Saturday, June 6, 2009

South African movie Jerusalema - The review

I have already written two blog posts about Jerusalema, about the issues and the quotes. Why would I spend so much time on this movie? It's not from Ghana. I don't know any of the actors personally. It's from South Africa but it doesn't even have Terry Pheto or Leleti Khumalo. Especially Terry. But hey, I loved Jerusalema. It's lekker. And I feel like writing. So there. Why did I love it? Chao (many) reasons. What didn't I like about it? Some as well. Here are a few thoughts and observations.

Let's start with the soundtrack. Music is a very important part of movies, nota bell to African movie producers. The movie featured Brenda Fassie's Nomakanjani, Vul'indlela, and Black president.

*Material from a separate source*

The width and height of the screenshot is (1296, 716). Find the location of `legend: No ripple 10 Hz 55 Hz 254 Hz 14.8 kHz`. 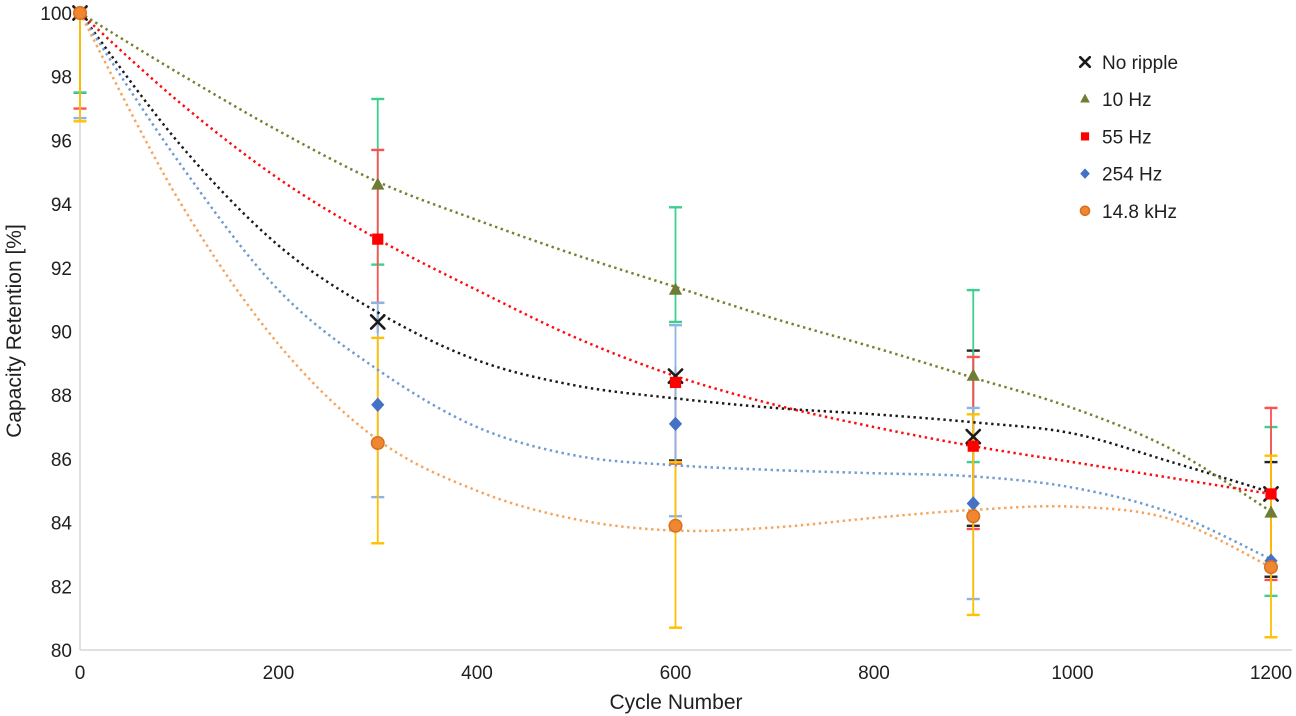

legend: No ripple 10 Hz 55 Hz 254 Hz 14.8 kHz is located at coordinates (1128, 138).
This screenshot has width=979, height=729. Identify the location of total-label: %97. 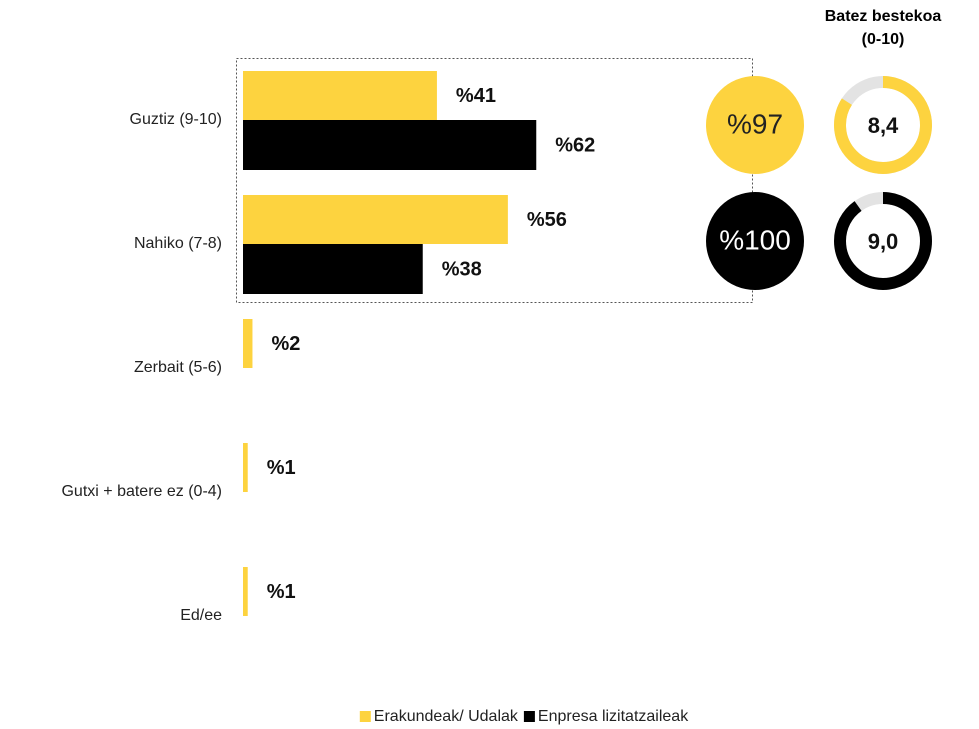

These are all massive songs especially Vul'indlela which is highly recognisable all over Africa. The songs had nothing to do with the scenes when they were played but this is the "Madonna of the Townships" singing, her music is synonymous with Soweto and Johanessburg. Black President is one of my favorite songs, I get excited when it is played. How couldn't you?

I am not sure what the Jerusalema song was about. I had never heard about Alan Lazar and Sipho Nxumalo. You think singing at the subway station is interesting, try singing in the train! They sang Jerusalema all over the place. Is there a nation in this world that is more in love with music than South Africa is? I mean, even the prisoners in the movie were singing in jail. And it's not two-by-four singing. I like how they played the Parlotones' Nowhere to hide', when the movie moved to the white neighbourhoods. The club scene with Lucky Kunene and Leah featured some house music which I suppose is a constant feature of Mzansi clubs. And who can forget the Kwaito? Mandoza is the truth.

The action/violence scenes in the movie were brutal and sometimes hard to watch. The scenes of the 'Nigerians' being thrown off buildings were particularly disturbing. Did anyone notice the soundtrack for the 'last show' where Lucky was tracking down Tony Ngu? African action music is 'drumming'. Lekker. One of my favorite scenes was the car screeching part. In high school (Presec), we called it 'atwetwe'. I loved that scene and you could see how the audience was thoroughly entertained. It's a dangerous activity but these people lived in Soweto, danger is part of the life somewhat.

I thought the acting was great, especially on the part of Lucky Kunene and Nazareth. I admire Kenneth Nkosi and I think he can progress to take on Hollywood. I didn't see any flawed scenes or talking points. I see countless hitches in Ghanaian and Nigerian movies so bear with me. I can't think of any scenes that didn't make sense. Remind me if you did.

I thought the storyline was super too. I loved the way the story was told and I think more movies should follow that. Many African movies use flashbacks, but Jerusalema used it really well. The transition between scenes was great too and the scenes were shot in many places. I feel a lot of African movies don't go into much depth, end up featuring a couple of main roles and very few settings. It does cost more money to make a quality movie with many settings and actors, but quality sells at the end of the day and gets you blog posts that open more doors in the future.

Why do Africans always react funnily when there are love scenes in an African movie? It's not unnatural you know. There were some nude scenes shown at the club too which would also turn some heads. But were those nude scenes necessary? The female characters in the movie didn't have major roles and were not represented too well. The one character who maybe was good was the white lady, Lea. There were no 'angels' in the movie though, even Lucky Kunene was a slumlord.

Jerusalema was well-done and everyone associated with the movie should be proud of it. The challenge is build upon the success. I'll love to see some South African movies that don't deal with the subjects of violence, AIDS, crime, etc. White Wedding is a start and I know with the growth of the industry, we'll have more movies like that. Kudos!